What you will do.
1. In the cystocele repair text below, how many years younger was the mean age of the APVR cases?
2. Decide whether each statement agrees with the cystocele repair text below. Answer yes or no for each, quoting the deciding words. (a) Long-term durability was further evaluated using the Cox proportional hazards model. (b) A statistical difference was found between the groups in the distribution of BMI > 25 Kg/M2. (c) Whether an effective mechanical repair had been achieved was inferred from findings at the 12-month postoperative visit.

Document extract.

☆ ☆ ☆ ☆

Statistical analysis examined both short-term (i.e., 6 month) reliability and long-term durability of cystocele repair (i.e., time to failure). Whether or not an effective mechanical repair had been achieved in the first instance was inferred from anatomic findings at the 6-month postoperative visit, using chi-square test of independence and logistic regression analysis [14]. The latter allows for multivariate analyses to control for possible confounding variables. Long-term anatomical durability of an initially successfully site-specific cystocele repair was first examined with the Kaplan–Meier survival curves and log rank test, then further evaluated using the Cox proportional hazards model [15]. The impact of potential confounding variables was also investigated.
Results
Group comparison of demographic and potentially confounding variables revealed mean age of the APVR cases to be 10.2 years younger, reflecting the more common need for an abdominal incision in menstruating women (Table 1). No statistical difference was seen in the distribution of other potentially confounding variables, such as BMI > 25 Kg/M2, multi-compartment prolapse, prior or concomitant hysterectomy, prior failed surgery, severe urinary incontinence or suspected collagen weakness.

☆ ☆ ☆ ☆

Data shown.
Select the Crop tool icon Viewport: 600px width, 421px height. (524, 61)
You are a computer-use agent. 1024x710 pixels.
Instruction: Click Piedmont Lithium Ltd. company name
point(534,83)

☆ ☆ ☆ ☆

Answer section.
1. 10.2 years younger.

2.
(a) Yes: "then further evaluated using the Cox proportional hazards model"
(b) No: "No statistical difference was seen in the distribution of other potentially confounding variables, such as BMI > 25 Kg/M2"
(c) No: "inferred from anatomic findings at the 6-month postoperative visit"